• Goal: Reproduce the rows below word for word, starting with the line that contains "This screenshot has" and going on through the line that contains "Action: (x=631, y=134)", and leave the pictures out of your answer.

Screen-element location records
+ + + + +
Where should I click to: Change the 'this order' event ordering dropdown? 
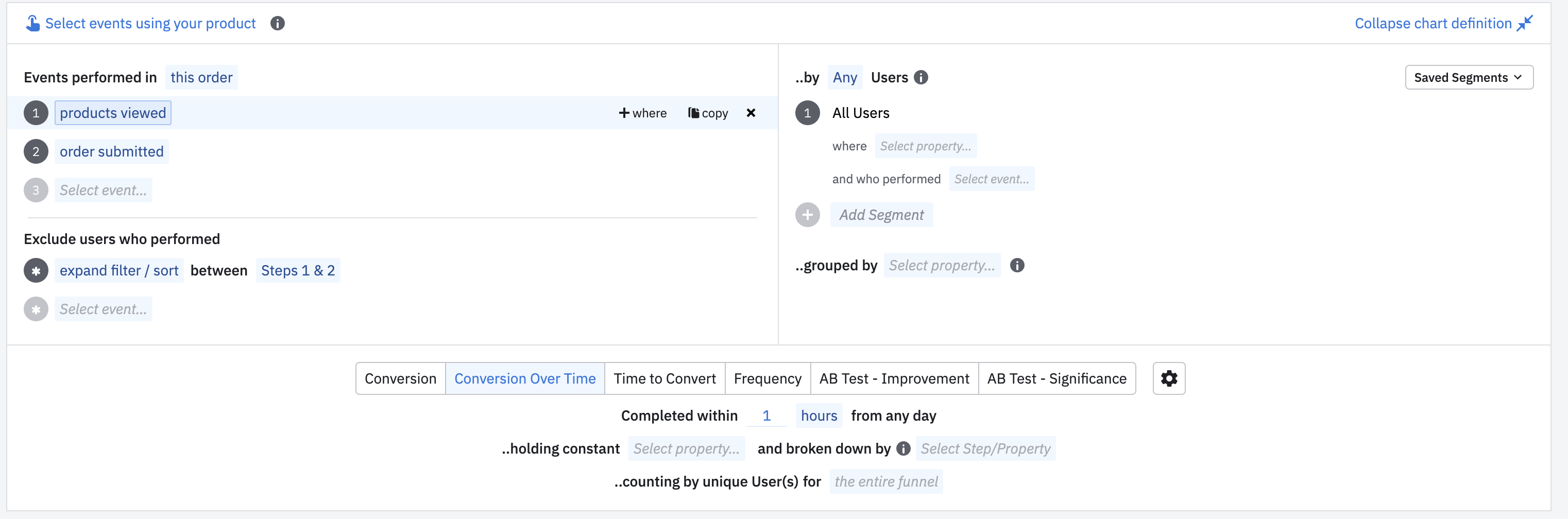click(x=201, y=77)
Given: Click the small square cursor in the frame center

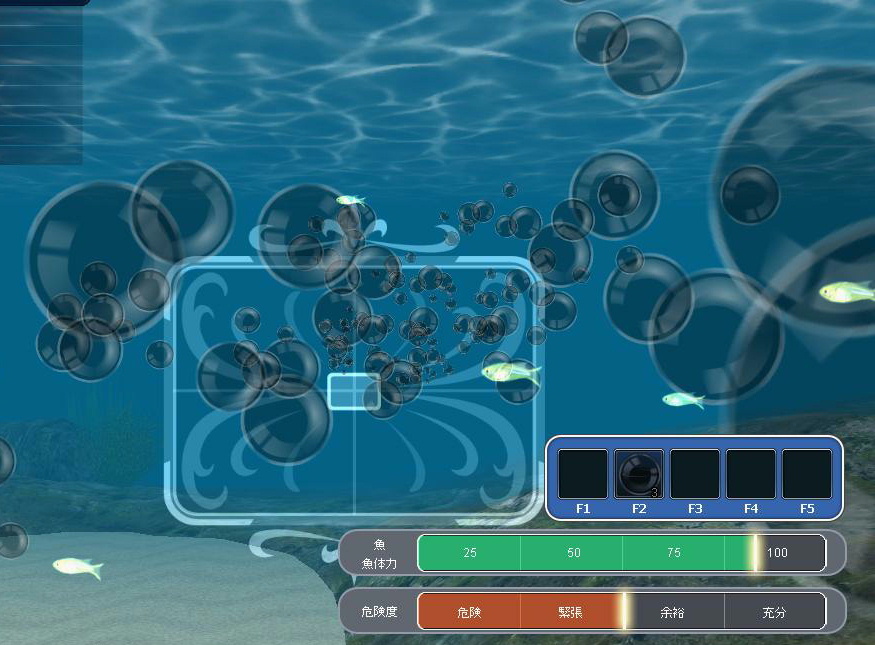Looking at the screenshot, I should (x=353, y=391).
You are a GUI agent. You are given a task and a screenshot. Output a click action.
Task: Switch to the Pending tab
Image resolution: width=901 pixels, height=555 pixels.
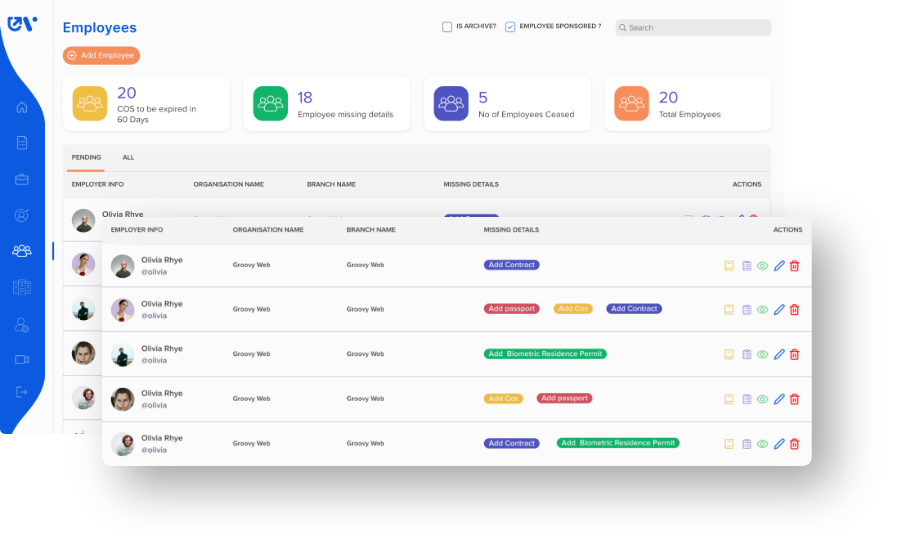pyautogui.click(x=86, y=157)
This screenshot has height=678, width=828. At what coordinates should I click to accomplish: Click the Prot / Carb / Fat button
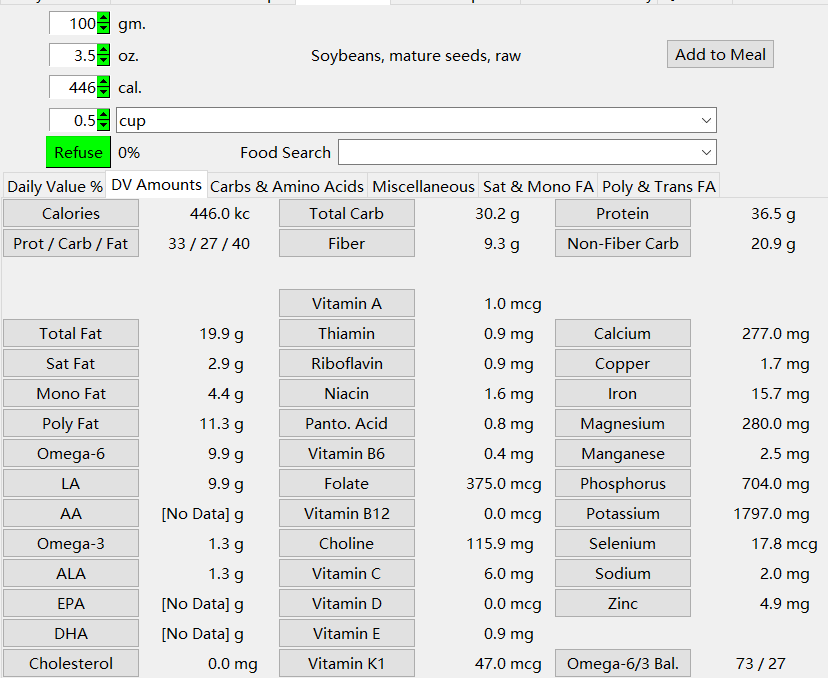click(x=71, y=243)
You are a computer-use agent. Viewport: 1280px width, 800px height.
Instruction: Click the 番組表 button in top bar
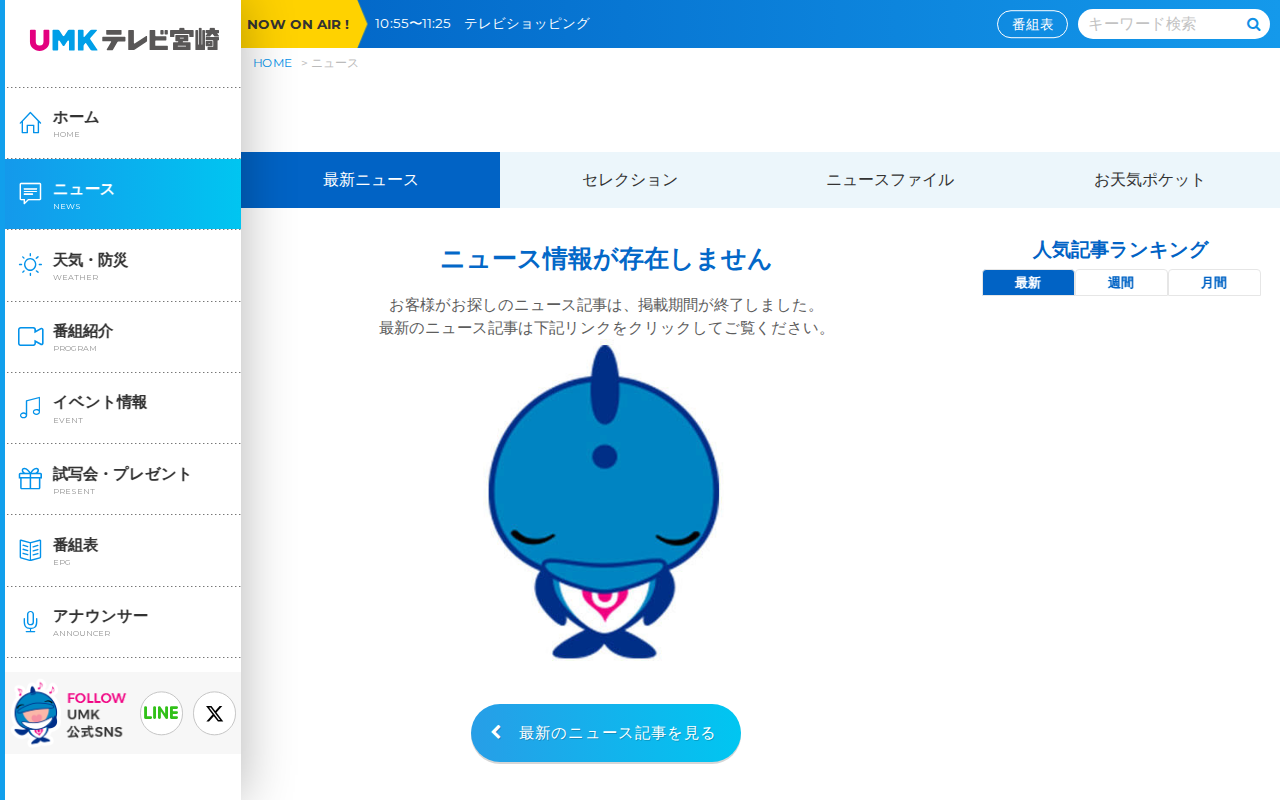(1032, 24)
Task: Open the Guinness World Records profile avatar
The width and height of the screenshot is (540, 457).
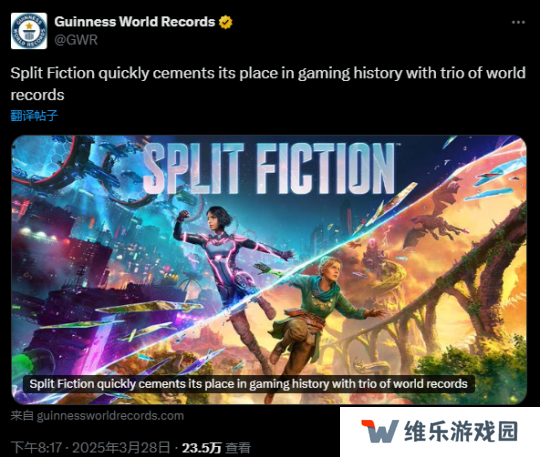Action: tap(29, 31)
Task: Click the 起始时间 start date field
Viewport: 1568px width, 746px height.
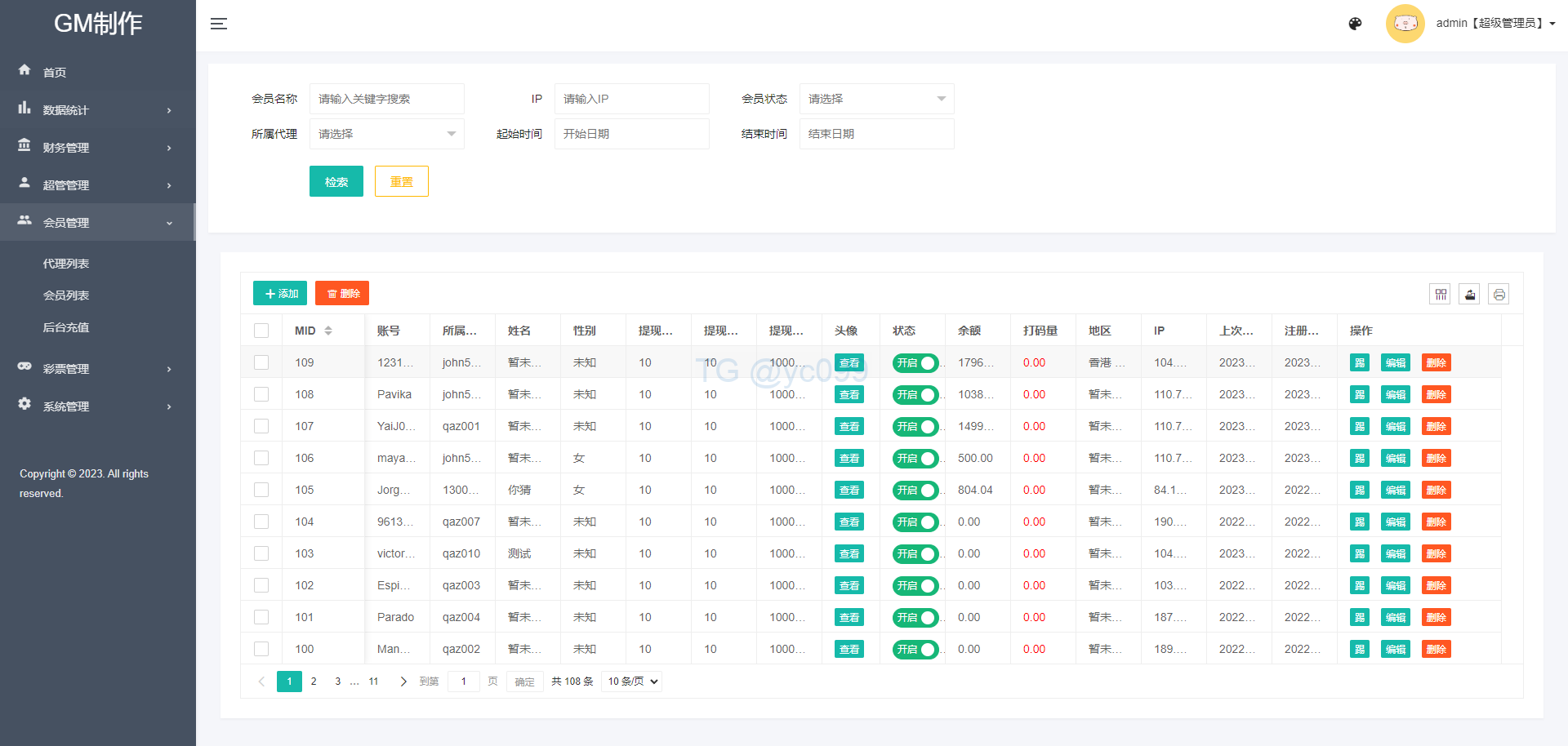Action: (x=631, y=134)
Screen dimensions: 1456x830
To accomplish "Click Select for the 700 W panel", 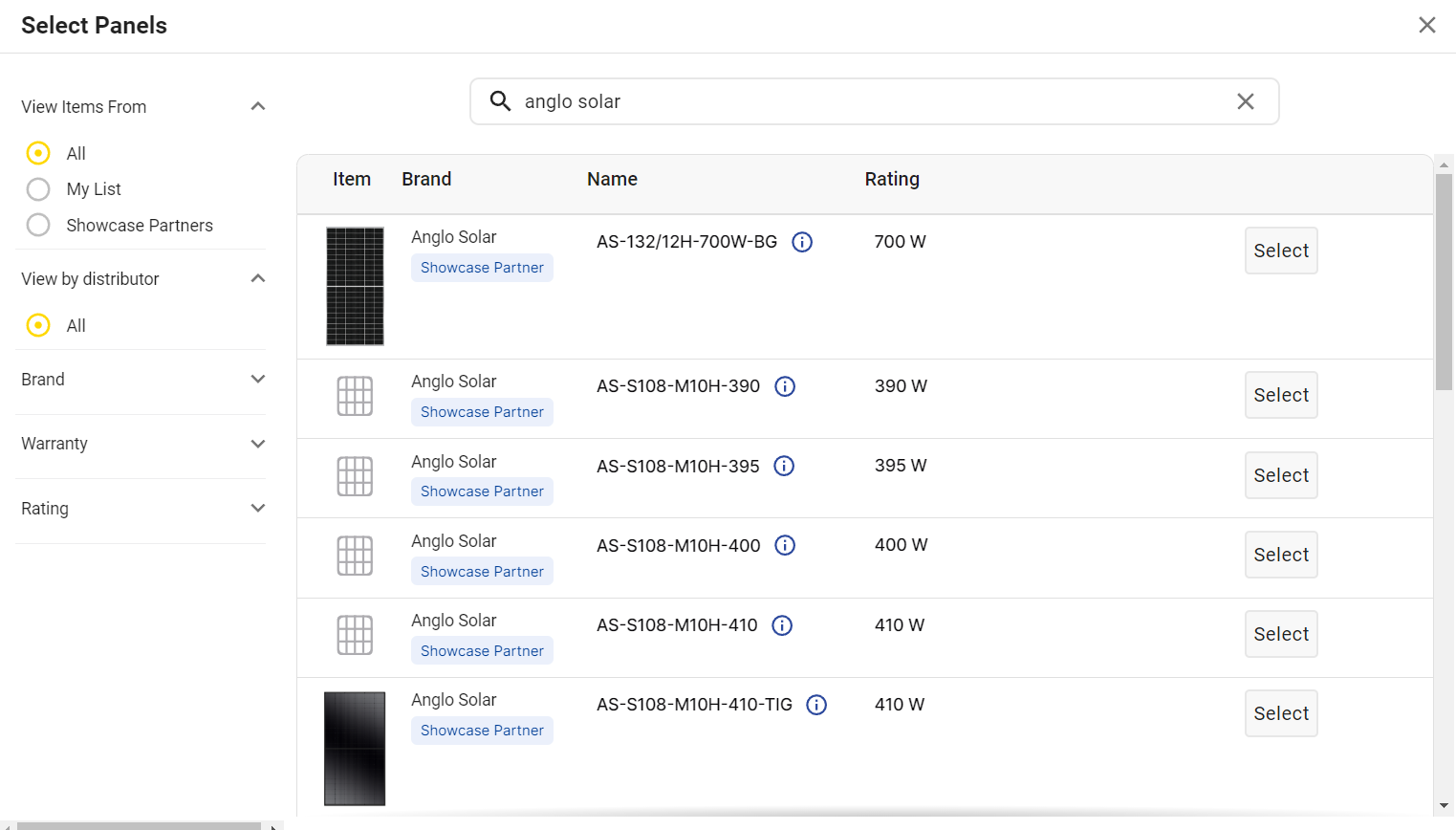I will click(x=1281, y=251).
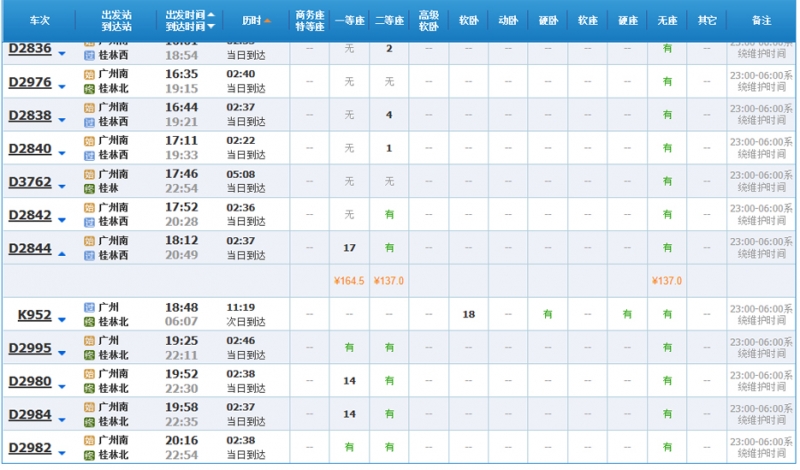Click the terminal icon beside 桂林北 in the D2995 row
The width and height of the screenshot is (800, 470).
(x=89, y=355)

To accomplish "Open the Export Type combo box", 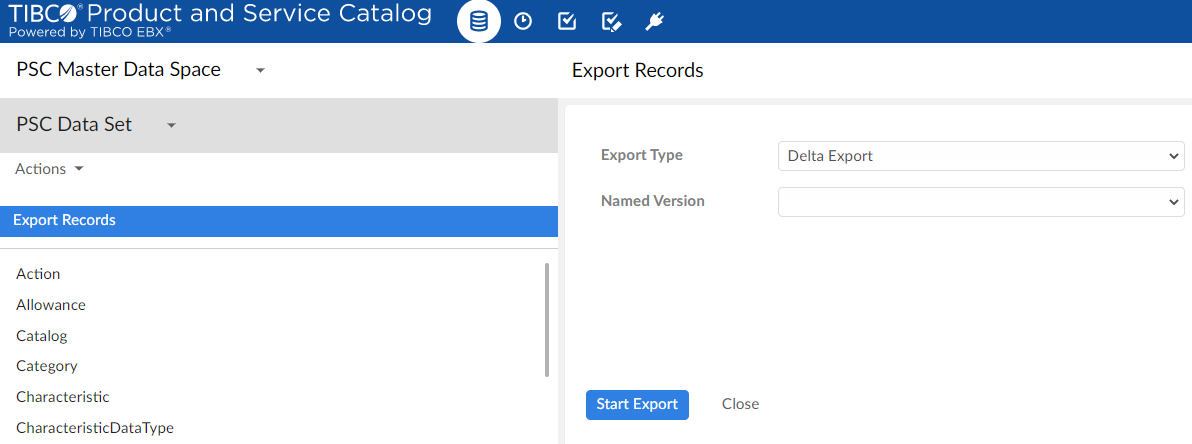I will (980, 156).
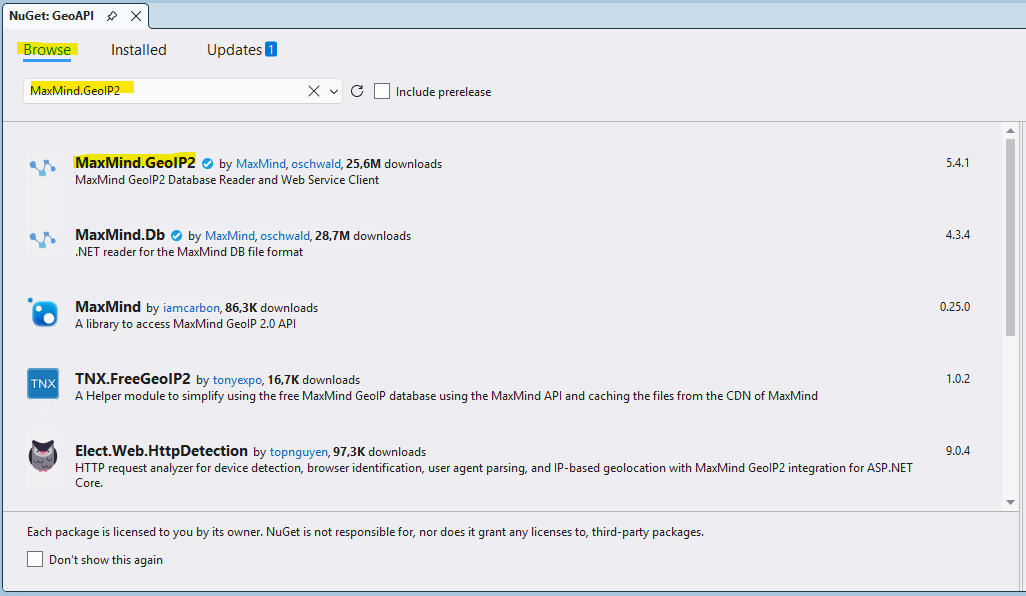
Task: Open the oschwald author link for MaxMind.GeoIP2
Action: (316, 164)

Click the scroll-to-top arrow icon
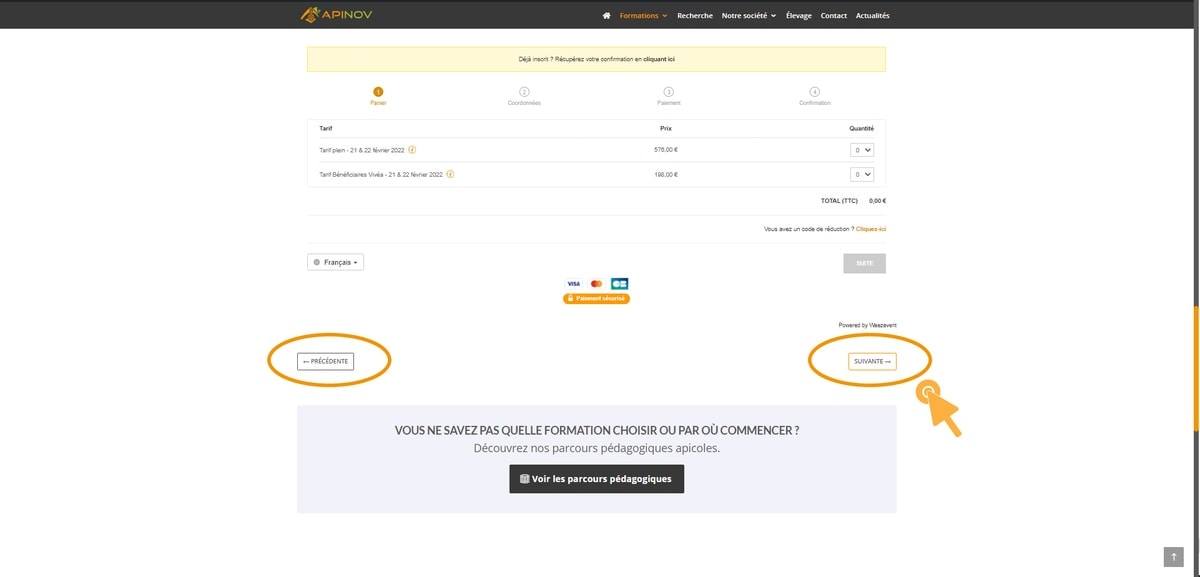pyautogui.click(x=1173, y=557)
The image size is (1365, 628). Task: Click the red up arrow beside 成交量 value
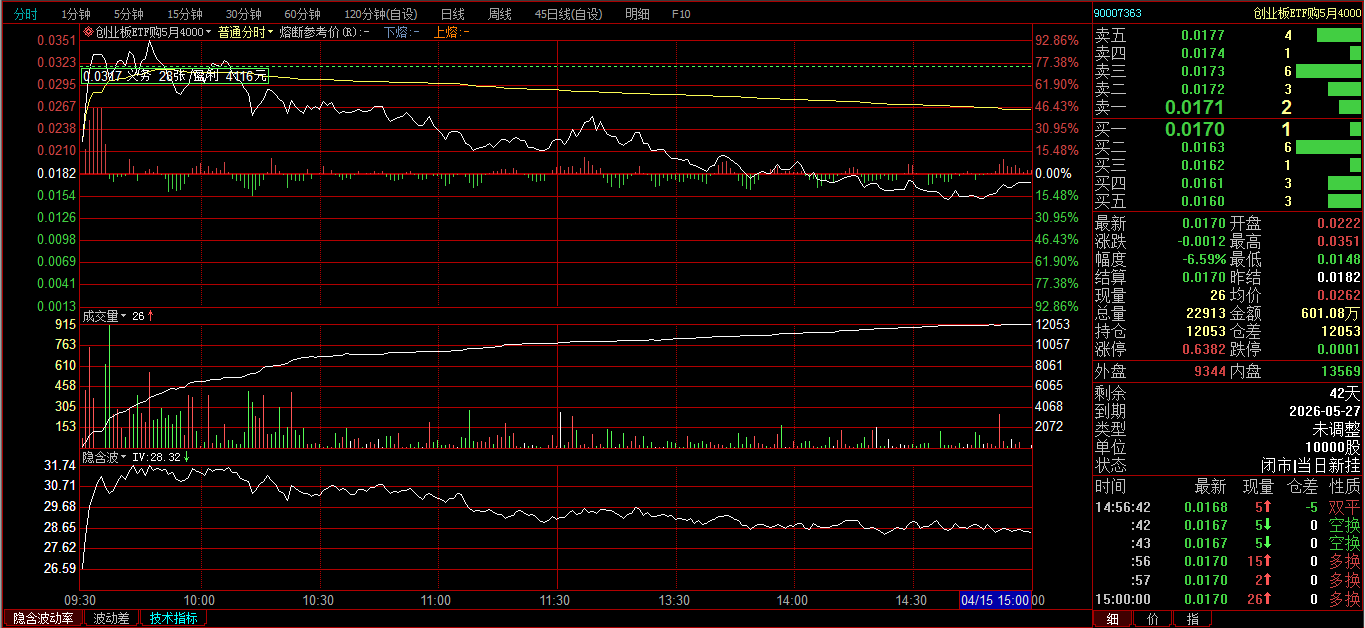tap(151, 316)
+ + + + +
• Completed exercise:
This screenshot has height=678, width=828. At what coordinates should I click to accomplish: Click the Prot / Carb / Fat button
click(x=71, y=243)
You are a computer-use agent. Viewport: 1280px width, 800px height.
Instruction: Click the 番組表 button in top bar
(1032, 24)
Task: Open the Guinness World Records profile avatar
The width and height of the screenshot is (540, 457).
Action: tap(29, 31)
Task: Click the 起始时间 start date field
Viewport: 1568px width, 746px height.
Action: (x=631, y=134)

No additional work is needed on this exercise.